Benillup es uno de esos hermosos pueblos de El Comtat en los que el tiempo parece haberse detenido. Es una de esas pequeñas comunidades rurales que sobreviven milagrosamente a los eternos problemas de la España vacía: despoblamiento, envejecimiento de la población, falta de alternativas a una agricultura en crisis y reducción de los servicios públicos hasta mínimos insoportables. Además de enfrentarse a las mismas carencias del resto de la comarca, esta localidad con apenas un centenar de habitantes ha de asumir las consecuencias de un auténtico castigo de la Geografía: está construida al borde de un profundo barranco, que cada vez que se produce un temporal fuerte de lluvias se acerca un poco más al casco urbano, hasta convertirse en una amenaza permanente; en una espada de Damocles orográfica que pende siempre sobre las cabezas de los vecinos.

En este apartado rincón del Norte de la provincia, vivir al borde del abismo ha dejado de ser una frase hecha para convertirse en una descripción realista del paisaje. Desde hace casi dos décadas, los habitantes de Benillup vienen denunciando sistemáticamente esta situación anómala. El procedimiento siempre suele ser el mismo. Cada vez que llueve con cierta intensidad, los afectados dan la voz de alarma, los periódicos acuden al lugar de los hechos y publican terribles imágenes de un enorme precipicio, que avanza de forma inexorable y que se sitúa a unos escasos veinte metros de las primeras casas del núcleo urbano. Con un poco de suerte, acuden a la zona representantes políticos de la Generalitat, de la Diputación Provincial o de la Confederación Hidrográfica del Júcar, que se echan las manos a la cabeza y que prometen por lo más sagrado que en un plazo razonable de tiempo le pondrán un final feliz a esta terrorífica película de suspense urbanístico. Pasa el tiempo, el problema se olvida y no vuelve a aparecer hasta que un nuevo temporal nos recuerda que esta pequeña localidad sigue ahí, colgada de un barranco amenazante y a la espera de que un día se cumplan los pronósticos más negros sobre su futuro.

Para explicar esta extraña historia habría que echar un vistazo a algunas de las peores miserias del actual sistema de gestión política. Solucionar de forma definitiva el problema de este pueblo exigiría un considerable gasto que algunas fuentes sitúan en torno al millón de euros. En un mundo cruel en el que las administraciones deciden el reparto de las inversiones públicas en función de su rentabilidad electoral, «enterrar» este dineral en una localidad con apenas cien habitantes se consideraría un despropósito político imperdonable. Aunque la lógica nos diga que la intervención en este barranco es urgente y obligada, la realidad nos señala que los diferentes proyectos para subsanar este desastre orográfico están condenados a vagar eternamente por la tierra de los buenos propósitos incumplidos.

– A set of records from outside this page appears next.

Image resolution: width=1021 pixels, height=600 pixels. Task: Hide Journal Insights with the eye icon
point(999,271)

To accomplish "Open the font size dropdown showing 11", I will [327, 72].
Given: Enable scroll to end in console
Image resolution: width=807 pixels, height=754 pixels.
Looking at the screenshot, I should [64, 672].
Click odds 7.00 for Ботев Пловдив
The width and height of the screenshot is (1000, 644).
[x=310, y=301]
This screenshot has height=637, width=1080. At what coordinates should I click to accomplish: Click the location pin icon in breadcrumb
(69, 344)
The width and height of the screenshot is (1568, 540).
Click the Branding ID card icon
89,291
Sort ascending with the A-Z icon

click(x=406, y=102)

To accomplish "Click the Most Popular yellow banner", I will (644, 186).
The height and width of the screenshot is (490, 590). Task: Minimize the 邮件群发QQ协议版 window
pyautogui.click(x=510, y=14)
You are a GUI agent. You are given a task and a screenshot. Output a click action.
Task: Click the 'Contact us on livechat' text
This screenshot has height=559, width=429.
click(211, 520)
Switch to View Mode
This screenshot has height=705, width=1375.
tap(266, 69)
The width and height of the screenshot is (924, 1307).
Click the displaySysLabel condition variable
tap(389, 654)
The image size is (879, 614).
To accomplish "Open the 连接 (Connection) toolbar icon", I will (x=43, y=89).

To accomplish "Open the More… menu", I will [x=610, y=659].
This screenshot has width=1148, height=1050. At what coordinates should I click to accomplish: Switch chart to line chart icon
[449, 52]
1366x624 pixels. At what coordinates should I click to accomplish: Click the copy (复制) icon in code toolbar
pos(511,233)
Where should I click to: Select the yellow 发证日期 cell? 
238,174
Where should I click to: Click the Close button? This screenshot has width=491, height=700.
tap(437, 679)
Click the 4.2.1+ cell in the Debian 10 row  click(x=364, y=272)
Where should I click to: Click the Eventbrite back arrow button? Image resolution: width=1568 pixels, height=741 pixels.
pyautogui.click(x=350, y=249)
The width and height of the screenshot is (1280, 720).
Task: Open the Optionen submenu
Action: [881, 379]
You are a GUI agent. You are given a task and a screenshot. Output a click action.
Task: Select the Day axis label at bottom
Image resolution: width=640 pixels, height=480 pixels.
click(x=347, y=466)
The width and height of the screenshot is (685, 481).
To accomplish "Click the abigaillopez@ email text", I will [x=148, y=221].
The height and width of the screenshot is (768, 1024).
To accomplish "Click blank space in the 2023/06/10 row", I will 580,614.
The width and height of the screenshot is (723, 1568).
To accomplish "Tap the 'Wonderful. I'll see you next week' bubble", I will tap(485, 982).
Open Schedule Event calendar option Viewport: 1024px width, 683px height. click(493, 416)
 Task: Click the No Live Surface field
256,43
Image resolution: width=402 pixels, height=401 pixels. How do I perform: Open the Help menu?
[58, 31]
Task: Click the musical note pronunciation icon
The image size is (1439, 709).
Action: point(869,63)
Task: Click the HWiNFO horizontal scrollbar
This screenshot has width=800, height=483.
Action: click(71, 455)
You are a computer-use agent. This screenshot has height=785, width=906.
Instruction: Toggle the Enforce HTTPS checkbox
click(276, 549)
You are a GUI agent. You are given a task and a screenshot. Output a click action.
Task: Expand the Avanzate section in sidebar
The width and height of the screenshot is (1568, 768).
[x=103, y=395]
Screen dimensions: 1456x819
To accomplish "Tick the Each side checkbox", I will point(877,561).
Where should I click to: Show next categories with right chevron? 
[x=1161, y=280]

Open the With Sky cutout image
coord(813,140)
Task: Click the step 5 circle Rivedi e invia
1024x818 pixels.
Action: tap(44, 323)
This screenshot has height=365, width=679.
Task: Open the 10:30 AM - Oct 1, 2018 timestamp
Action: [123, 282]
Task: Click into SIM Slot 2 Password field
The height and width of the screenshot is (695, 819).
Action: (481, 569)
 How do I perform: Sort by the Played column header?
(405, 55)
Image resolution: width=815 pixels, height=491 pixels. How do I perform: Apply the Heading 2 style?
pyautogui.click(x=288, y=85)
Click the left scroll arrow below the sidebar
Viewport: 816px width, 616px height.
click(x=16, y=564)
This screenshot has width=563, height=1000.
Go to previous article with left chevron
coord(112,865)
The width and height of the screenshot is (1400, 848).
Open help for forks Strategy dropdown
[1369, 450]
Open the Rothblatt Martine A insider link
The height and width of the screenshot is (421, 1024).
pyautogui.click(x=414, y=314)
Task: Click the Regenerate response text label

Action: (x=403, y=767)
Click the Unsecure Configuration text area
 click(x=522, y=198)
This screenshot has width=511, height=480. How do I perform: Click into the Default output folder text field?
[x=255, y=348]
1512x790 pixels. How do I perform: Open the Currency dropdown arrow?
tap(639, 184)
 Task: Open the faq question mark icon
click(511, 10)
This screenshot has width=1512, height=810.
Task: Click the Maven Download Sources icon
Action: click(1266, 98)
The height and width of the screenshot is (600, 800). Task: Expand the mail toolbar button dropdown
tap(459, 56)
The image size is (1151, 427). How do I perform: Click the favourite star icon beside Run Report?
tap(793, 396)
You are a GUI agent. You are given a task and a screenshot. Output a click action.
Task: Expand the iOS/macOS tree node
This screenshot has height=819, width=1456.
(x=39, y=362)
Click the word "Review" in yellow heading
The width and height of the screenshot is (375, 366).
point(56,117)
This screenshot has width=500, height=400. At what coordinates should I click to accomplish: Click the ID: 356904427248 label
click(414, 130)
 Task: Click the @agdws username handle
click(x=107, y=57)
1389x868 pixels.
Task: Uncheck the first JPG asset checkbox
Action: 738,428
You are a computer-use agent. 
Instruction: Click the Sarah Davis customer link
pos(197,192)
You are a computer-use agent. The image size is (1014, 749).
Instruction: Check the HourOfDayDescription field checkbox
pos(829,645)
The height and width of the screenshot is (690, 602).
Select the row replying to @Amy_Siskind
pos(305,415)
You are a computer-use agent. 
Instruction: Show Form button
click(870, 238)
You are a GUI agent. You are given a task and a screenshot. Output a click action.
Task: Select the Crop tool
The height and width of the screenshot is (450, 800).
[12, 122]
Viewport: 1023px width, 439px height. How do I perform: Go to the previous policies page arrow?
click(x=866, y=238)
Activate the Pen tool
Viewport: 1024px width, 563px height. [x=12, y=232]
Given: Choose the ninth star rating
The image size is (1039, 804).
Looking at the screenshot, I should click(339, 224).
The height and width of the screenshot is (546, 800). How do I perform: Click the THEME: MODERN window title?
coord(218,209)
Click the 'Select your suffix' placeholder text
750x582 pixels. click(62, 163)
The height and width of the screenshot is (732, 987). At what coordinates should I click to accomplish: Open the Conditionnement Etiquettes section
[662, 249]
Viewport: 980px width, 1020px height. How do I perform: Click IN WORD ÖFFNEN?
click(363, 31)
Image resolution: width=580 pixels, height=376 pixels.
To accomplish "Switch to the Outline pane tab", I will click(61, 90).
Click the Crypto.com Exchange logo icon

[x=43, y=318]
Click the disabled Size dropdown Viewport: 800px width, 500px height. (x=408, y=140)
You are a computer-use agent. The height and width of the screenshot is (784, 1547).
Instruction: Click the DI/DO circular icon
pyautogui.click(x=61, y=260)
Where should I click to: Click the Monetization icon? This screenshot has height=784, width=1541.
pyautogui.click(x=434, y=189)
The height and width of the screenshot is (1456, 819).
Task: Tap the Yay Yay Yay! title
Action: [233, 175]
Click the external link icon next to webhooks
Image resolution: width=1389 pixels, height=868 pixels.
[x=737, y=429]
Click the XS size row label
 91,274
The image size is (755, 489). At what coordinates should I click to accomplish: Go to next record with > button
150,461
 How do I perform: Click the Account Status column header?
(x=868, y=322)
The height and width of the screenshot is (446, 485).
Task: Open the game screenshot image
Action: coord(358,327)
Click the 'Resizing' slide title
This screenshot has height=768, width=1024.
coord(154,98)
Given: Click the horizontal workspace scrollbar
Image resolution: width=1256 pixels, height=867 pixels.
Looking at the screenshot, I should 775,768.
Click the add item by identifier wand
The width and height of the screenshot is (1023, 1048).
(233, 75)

De forma absolutamente involuntaria y muy a su pesar, las buenas gentes de Benillup llevan veinte años viviendo en unas circunstancias que se han convertido en una perfecta metáfora de la actual situación política española. Todo un país vive al borde de un abismo, mientras su clase política se enzarza en una pelea interminable por aumentar las parcelas de poder, que nos ha llevado a celebrar cuatro elecciones en cuatro años. El precipicio avanza hacia nuestras casas y hacia nuestras vidas (las inversiones estratégicas se paralizan, el problema catalán se recrudece, la financiación autonómica se congela y nos amenaza una nueve edición de la crisis económica) sin que ninguno de nuestros líderes nacionales se dé por aludido.

La triste anécdota de este pueblo de El Comtat se convierte en categoría. La única manera de salir de este bucle endiablado pasa por un drástico cambio de las mentalidades. De momento, seguiremos ahí, acojonados al borde de un profundo barranco, hasta que alguien decida que los intereses de las personas son más importantes que los intereses de los partidos.